NBC is monitoring the action and might file reply comments due April 20. A News Corp. source said NCTA "asked us what we were going to do but they certainly didn't lean on us." The source added that by staying out of the ITV fray, the media giant was being consistent with its less-government philosophy. "We try very hard to not take regulatory positions on these issues. We're trying to be consistent in asking for deregulation, not more regulation," the News Corp. source said. NCTA spokesman David Beckwith said the trade group hasn't "made any secret of our view that this proceeding was premature at the very best."

--- The lady under the knife in the special on cataract surgery running recently on CN8: The Comcast Network should look familiar: She's Suzanne Roberts, wife of Comcast chairman Ralph Roberts and mother of Comcast president Brian Roberts. She's also host of Seeking Solutions with Suzanne,
an informational series targeted to seniors. It runs daily on Headline News on Comcast cable systems. But viewers-and most guests-usually don't know the full extent of her company connections.
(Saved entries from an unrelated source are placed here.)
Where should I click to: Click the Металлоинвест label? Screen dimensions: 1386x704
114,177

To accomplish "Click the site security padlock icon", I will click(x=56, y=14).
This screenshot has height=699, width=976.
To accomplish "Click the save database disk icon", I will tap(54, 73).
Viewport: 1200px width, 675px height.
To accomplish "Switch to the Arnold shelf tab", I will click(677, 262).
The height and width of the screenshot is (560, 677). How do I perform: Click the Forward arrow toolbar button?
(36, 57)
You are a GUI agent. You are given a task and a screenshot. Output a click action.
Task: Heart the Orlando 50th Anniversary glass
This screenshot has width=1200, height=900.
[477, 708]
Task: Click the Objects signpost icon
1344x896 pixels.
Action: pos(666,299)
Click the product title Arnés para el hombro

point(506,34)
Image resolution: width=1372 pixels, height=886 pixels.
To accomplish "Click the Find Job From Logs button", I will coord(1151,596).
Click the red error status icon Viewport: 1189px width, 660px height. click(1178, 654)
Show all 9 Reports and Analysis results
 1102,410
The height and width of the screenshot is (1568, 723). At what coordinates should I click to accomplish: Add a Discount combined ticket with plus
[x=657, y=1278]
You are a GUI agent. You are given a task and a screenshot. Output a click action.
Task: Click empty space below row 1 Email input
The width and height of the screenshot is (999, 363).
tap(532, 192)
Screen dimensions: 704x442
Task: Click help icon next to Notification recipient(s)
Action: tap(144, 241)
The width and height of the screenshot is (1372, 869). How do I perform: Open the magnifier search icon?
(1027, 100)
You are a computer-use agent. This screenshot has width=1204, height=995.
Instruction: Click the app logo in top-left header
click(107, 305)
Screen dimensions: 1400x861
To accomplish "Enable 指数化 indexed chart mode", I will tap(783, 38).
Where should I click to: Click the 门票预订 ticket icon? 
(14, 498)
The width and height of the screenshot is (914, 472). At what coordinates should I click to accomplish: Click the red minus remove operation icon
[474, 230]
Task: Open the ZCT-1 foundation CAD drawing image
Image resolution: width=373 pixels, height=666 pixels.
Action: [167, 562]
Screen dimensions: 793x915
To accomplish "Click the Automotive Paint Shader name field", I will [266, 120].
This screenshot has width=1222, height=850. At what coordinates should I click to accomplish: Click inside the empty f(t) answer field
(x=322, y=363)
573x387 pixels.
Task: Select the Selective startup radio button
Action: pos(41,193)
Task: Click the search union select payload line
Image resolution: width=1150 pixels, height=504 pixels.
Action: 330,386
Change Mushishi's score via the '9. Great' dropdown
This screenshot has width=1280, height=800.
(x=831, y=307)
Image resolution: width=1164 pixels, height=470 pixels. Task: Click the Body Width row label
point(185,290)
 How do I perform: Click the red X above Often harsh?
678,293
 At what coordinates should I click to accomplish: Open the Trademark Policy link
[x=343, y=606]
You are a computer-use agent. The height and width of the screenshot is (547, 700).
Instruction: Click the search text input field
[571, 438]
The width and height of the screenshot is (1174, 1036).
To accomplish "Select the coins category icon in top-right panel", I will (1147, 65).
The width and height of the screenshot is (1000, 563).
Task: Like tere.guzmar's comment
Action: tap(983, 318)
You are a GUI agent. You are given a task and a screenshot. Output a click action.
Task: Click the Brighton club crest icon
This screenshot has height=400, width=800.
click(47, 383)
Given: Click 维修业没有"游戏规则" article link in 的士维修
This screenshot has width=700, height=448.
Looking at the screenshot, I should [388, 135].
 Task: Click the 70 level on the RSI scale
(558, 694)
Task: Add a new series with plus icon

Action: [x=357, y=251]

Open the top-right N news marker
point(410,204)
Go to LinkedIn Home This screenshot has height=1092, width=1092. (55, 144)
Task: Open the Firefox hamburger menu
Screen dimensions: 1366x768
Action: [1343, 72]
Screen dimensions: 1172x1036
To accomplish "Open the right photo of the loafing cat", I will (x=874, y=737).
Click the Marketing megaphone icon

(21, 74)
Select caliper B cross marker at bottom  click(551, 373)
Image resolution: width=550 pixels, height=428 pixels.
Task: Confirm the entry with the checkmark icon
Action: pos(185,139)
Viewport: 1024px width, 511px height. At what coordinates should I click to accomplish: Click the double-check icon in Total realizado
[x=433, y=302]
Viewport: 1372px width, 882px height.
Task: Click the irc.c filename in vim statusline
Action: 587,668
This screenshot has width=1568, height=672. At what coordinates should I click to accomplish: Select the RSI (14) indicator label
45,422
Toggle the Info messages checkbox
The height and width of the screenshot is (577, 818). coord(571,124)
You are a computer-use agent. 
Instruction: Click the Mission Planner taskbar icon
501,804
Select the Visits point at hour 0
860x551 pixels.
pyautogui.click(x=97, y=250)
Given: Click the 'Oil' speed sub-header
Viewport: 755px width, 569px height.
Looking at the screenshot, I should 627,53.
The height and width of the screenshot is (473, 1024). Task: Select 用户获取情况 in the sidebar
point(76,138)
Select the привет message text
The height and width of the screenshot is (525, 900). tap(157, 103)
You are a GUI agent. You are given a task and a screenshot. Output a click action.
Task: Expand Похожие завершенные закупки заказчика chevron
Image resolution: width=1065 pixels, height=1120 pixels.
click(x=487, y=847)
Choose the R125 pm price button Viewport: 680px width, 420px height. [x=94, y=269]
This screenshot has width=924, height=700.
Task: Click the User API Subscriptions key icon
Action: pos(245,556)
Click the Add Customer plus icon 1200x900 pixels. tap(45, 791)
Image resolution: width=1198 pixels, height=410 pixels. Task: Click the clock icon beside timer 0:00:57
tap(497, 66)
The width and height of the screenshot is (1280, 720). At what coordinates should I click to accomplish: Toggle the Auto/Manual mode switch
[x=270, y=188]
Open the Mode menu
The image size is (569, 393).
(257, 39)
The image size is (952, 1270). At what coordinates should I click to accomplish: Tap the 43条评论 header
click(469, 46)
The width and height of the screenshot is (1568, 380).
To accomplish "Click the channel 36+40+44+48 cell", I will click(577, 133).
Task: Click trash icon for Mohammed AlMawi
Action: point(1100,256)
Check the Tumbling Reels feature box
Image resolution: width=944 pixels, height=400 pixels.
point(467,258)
"Those who know us personally know, but the guests don't know. They deal with a researcher," she said last week. Suzanne Roberts, a broadcast veteran and actress, spent eight months developing the series because of the dearth of programming for people 55 and older. She told her husband nothing "until it was in very professional shape, something I could sell to anyone." Then, "I sprung it on" Ralph, she said. He introduced her to the Comcast programming executives, then stepped away, she added. "And I think I've proved myself," noting her regional Emmy nomination for outstanding host and the fact her shows have been picked up by GoodLife TV Network. The show began just over a year ago and is scheduled three times a week. Now she's on every day and is looking forward to a series of segments on prostate cancer. The only complaint: "five minutes is too short" for all there is to say on senior issues. She should know, she says, because she fits the demographic. She volunteers that she'll turn 80 this year.

---It didn't take long for new management at AOL Time Warner Inc. and Black Entertainment Television to contradict statements company executives made in the last year. A reliable source told a Wire correspondent early last year that World Championship Wrestling parent Turner Broadcasting System Inc. was in talks to sell the struggling outfit, and was also studying how it could shut it down. But TBS general entertainment networks president BradSiegel said last April that Turnerhad no thoughts of selling or folding WCW. "I'm under pressure to turn it around. But everybody-[then-Time Warner vice chairman] Ted [Turner], [then-Time Warner CEO Jerry Levin], [then-TBS Inc. president] Steve Heyer and [then-TBS Inc. chairman] Terry McGuirk-has faith that we will do that. It's not going to happen overnight, and it is a big turnaround, but I believe it can be done," he told MCN. Word that Turner would cancel WCW after its deal to sell the promotion to Fusient Media Ventures fizzled came just two weeks after Jamie Kellner was named TBS CEO, replacing McGuirk. Heyer resigned to take a job at The Coca-Cola Co. Siegel will now be working closely with longtime Kellner pal Garth Ancier, who was named the head programmer for Turner networks last week. Also from the long-memory department:
In November, BET executives said there wouldn't be layoffs as a result of its merger with Viacom Inc. Last week, the company laid off employees in New York and Los Angeles. You know what they say: don't believe everything you read.